== Excerpted passage
Schemas are particularly useful for (partially) generated clients that have human users. It's quite straightforward to write a piece of code that generates a form from a schema so that the human user can fill it. We'll show this in the last exercise of the course. On the API side schemas actually pull a double duty - they can be used to validate the client's requests too (e.g. with this). It's probably worth noting that the date pattern in our example is not foolproof (it'd accept something like 2000-19-39) which must be taken into account in the implementation. A completely foolproof regex would be quite a bit longer - feel free to see if you can come up with one.
====
== Supplied material
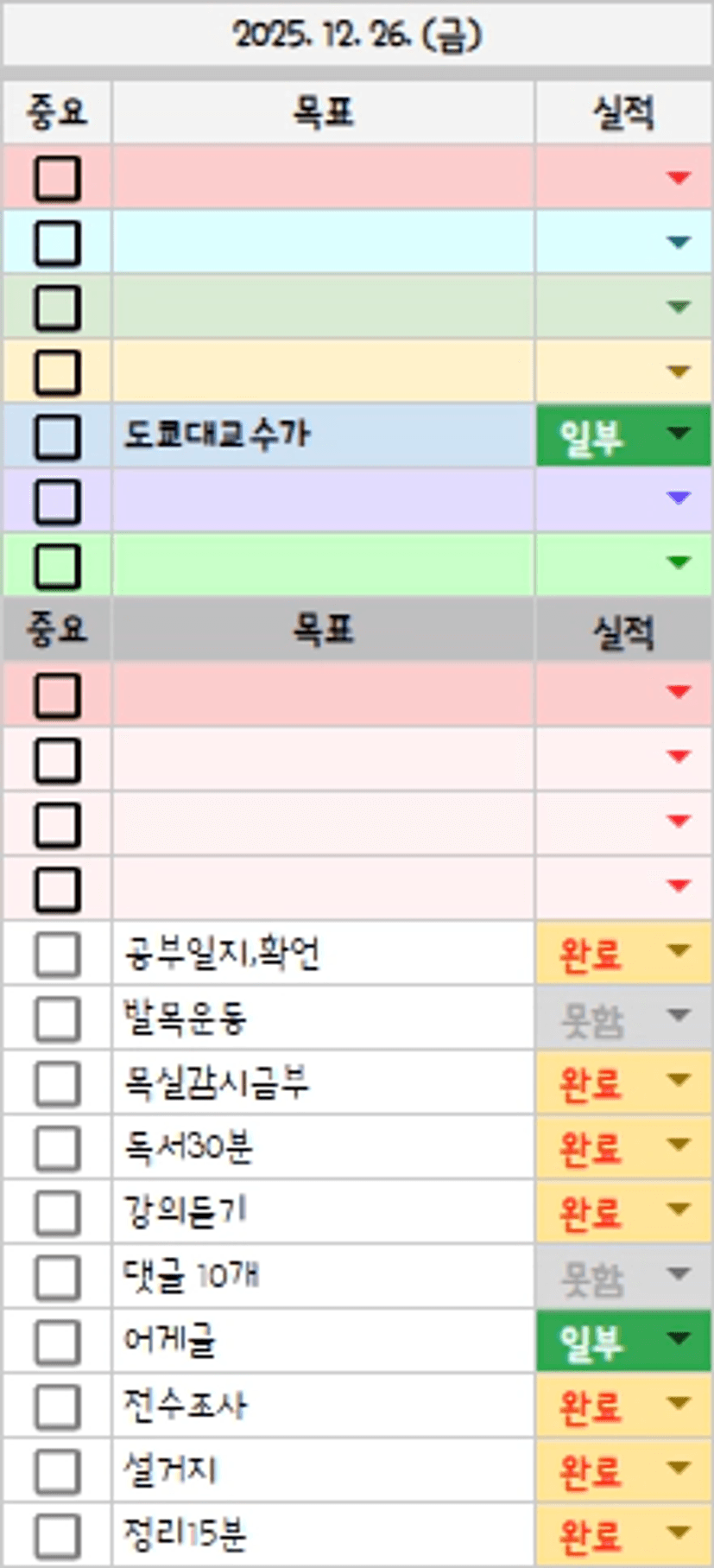The height and width of the screenshot is (1568, 714).
Task: Select the gray 실적 column header
Action: tap(622, 630)
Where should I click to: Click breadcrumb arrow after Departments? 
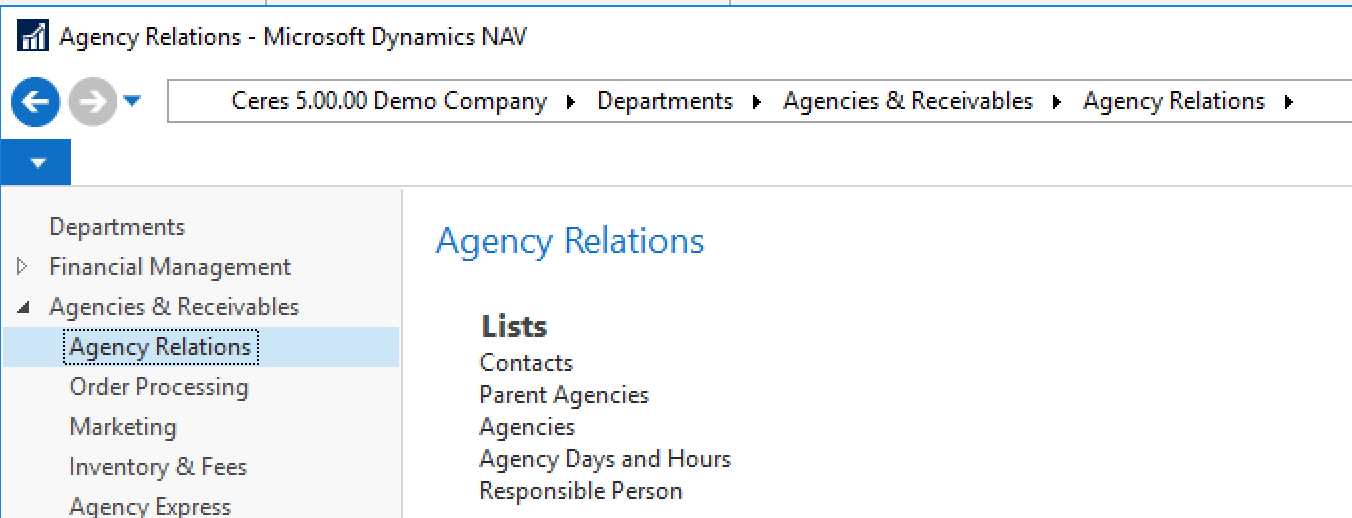tap(757, 102)
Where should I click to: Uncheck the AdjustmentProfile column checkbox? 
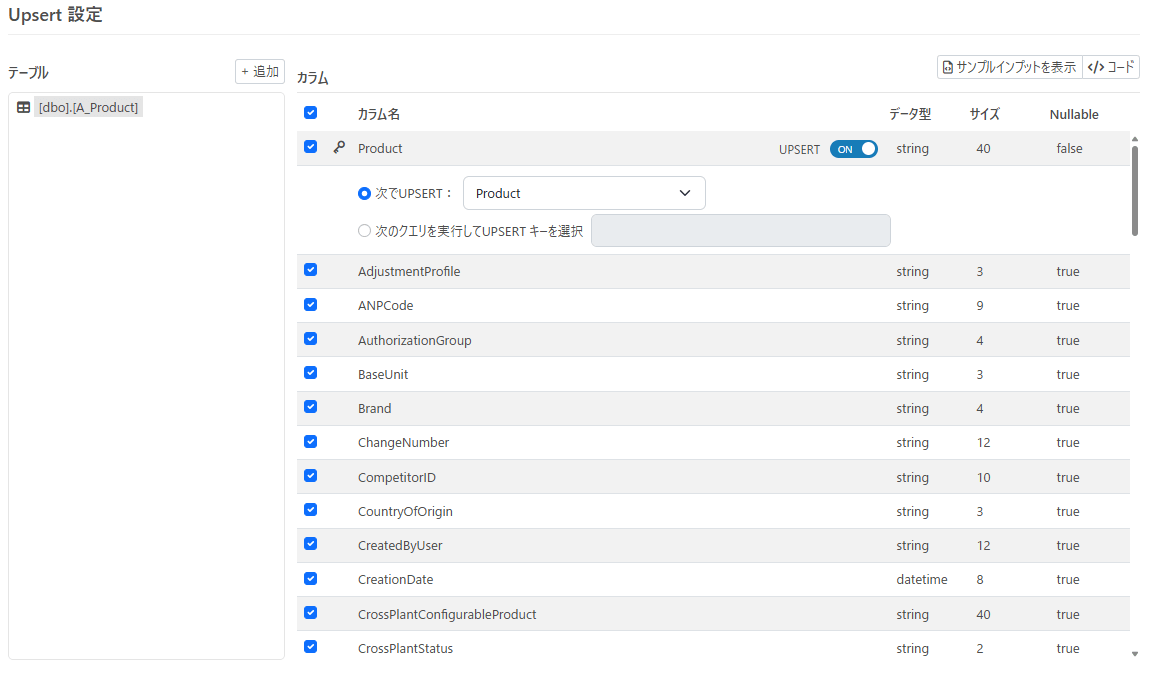click(x=310, y=270)
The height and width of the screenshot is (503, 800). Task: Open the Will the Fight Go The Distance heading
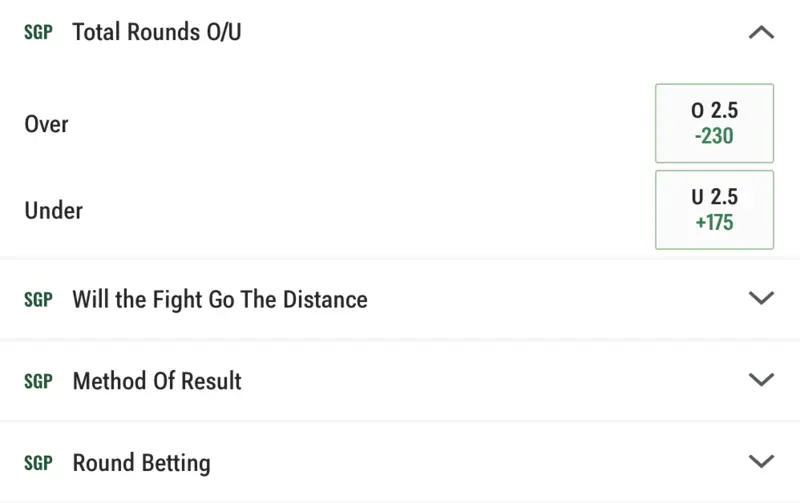[220, 299]
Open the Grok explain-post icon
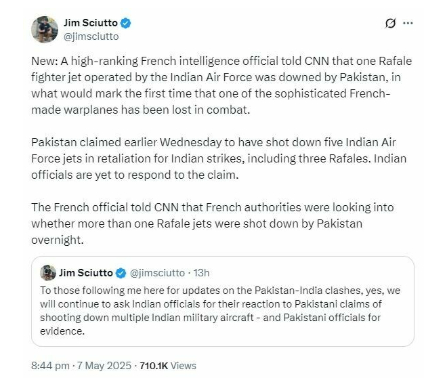424x378 pixels. [x=390, y=23]
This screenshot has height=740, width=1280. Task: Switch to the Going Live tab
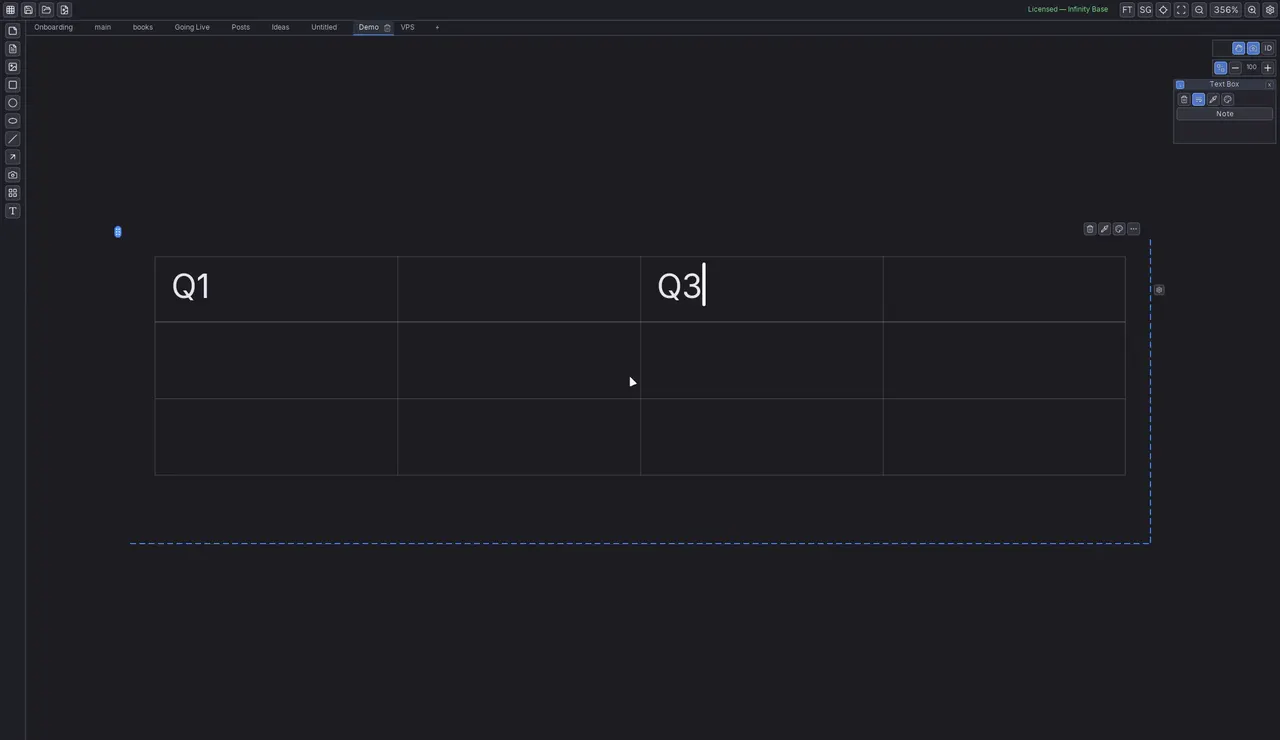[x=192, y=27]
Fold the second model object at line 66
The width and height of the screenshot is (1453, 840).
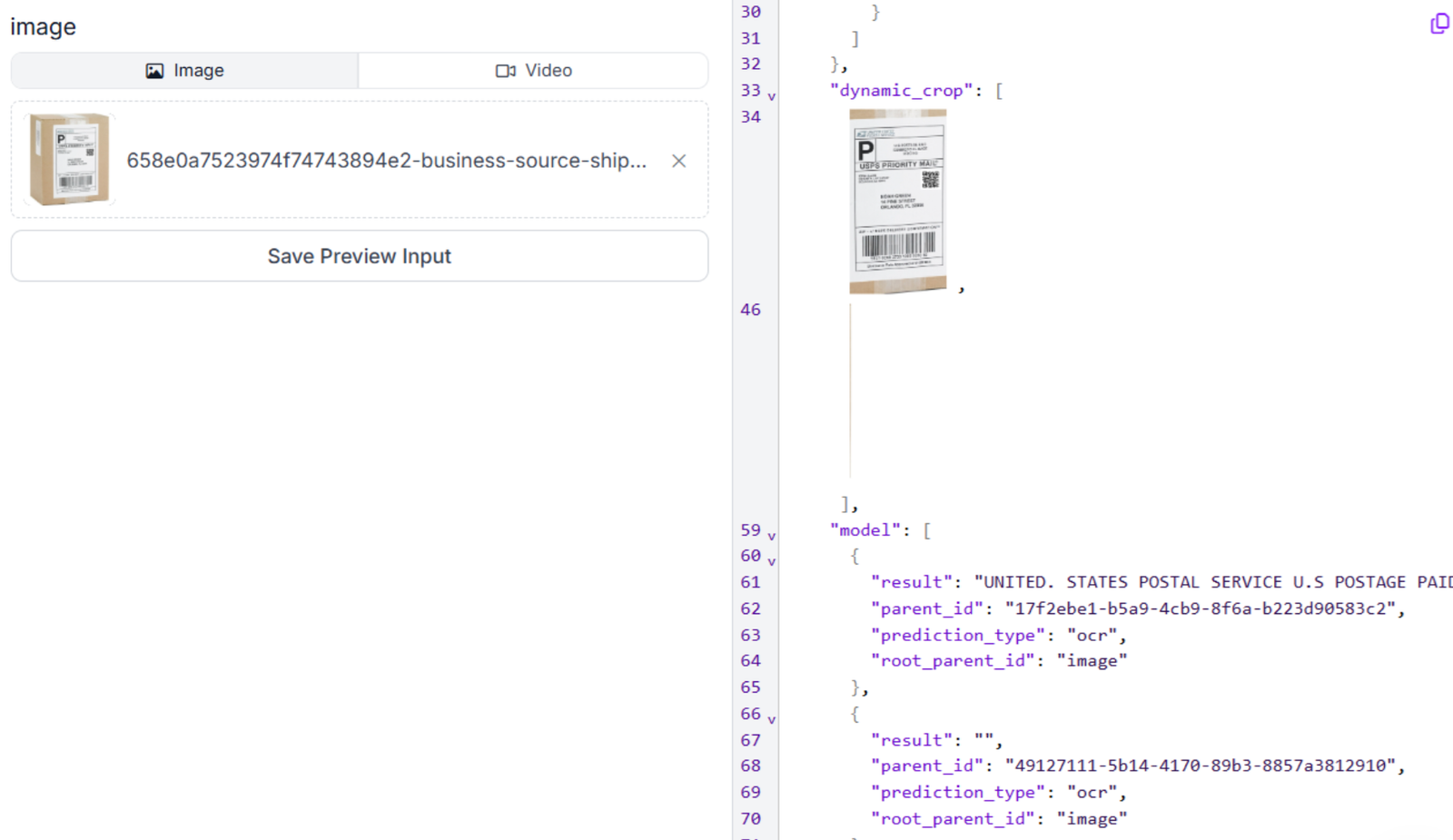[772, 720]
====
Problem statement: Condense the paragraph beginning "Schemas are particularly useful" from the passage about schemas into a short bulleted list that keeps its main facts.

Final answer:
- Schemas help most with (partially) generated clients that have human users.
- Code can easily generate a form from a schema for the user to fill in, as the course's last exercise will show.
- On the API side, schemas can also validate client requests.
- The example's date pattern isn't foolproof (it would accept 2000-19-39), so the implementation must account for this.
- A fully foolproof regex would be much longer, and readers are invited to try writing one.